Fred Grove
Fred Grove (born Frederick Herridge; July 4, 1913 – September 2008)[1] was a Native American author and winner of five prestigious "Spur Awards" from Western Writers of America for his western novels. He was born in Hominy, Oklahoma.
Biography
[edit]Grove was the son of a Kansas cowboy and an Osage-Lakota woman born on the Pine Ridge Indian Reservation in South Dakota. His great-grandfather, Henry Chatillon, guided Francis Parkman on his tour of the Great Plains, from which evolved the classic book, The Oregon Trail. Grove was provoked into writing at an early age. The ten-year-old boy was visiting relatives in Fairfax, Oklahoma, when a wealthy Indian woman's house exploded, killing her and two family members. The novelist graphically recalled details the 1923 murder conspiracy to appropriate the woman's money. Grove's mother was Osage and Lakota, which thrust the tragedy into sharper focus. He remembers "the situation was lawless, with county officials apparently doing little to bring the guilty to justice." A subsequent FBI investigation resulted in prison sentences for two white men, one a cattleman and leading citizen of Fairfax — the other the son-in-law of the murdered woman.
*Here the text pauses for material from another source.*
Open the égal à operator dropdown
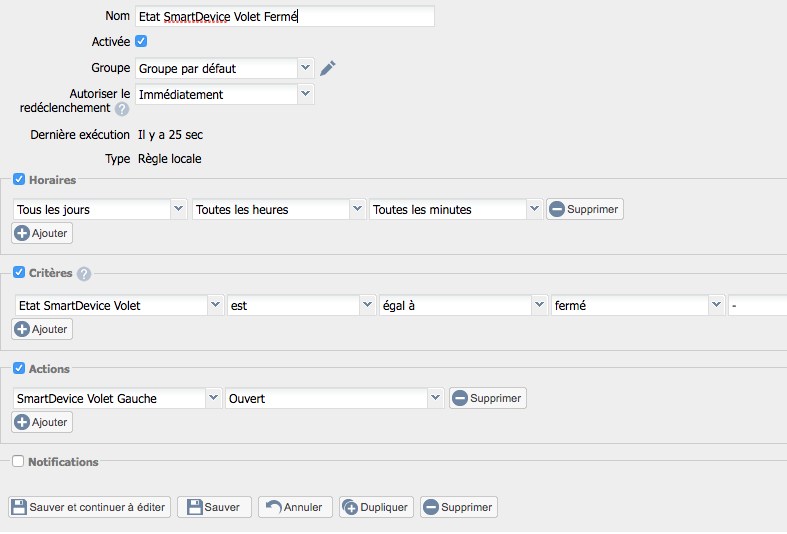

He remembered, "Those were years of fear in Osage County," he said, "of rumors and threats. As a boy this intrigued me, angered me. I wanted to write about it someday, and air those wrongs."[citation needed] A number of years later, Grove met the FBI agent who directed the investigation, and they collaborated on a non-fiction book about the incident, but were unable to find a publisher. "It was very discouraging. I spent a year reading state newspapers on microfilm." The result of his extensive research were two novels, Warrior Road and Drum Without Warriors. The first novel was written from a Native American's point of view, the second from an FBI agent posing as a racehorse owner looking for match races, which sparked Grove's latent interest in quarterhorse racing. He also penned Apache novels, which he has continued to write into his 90s.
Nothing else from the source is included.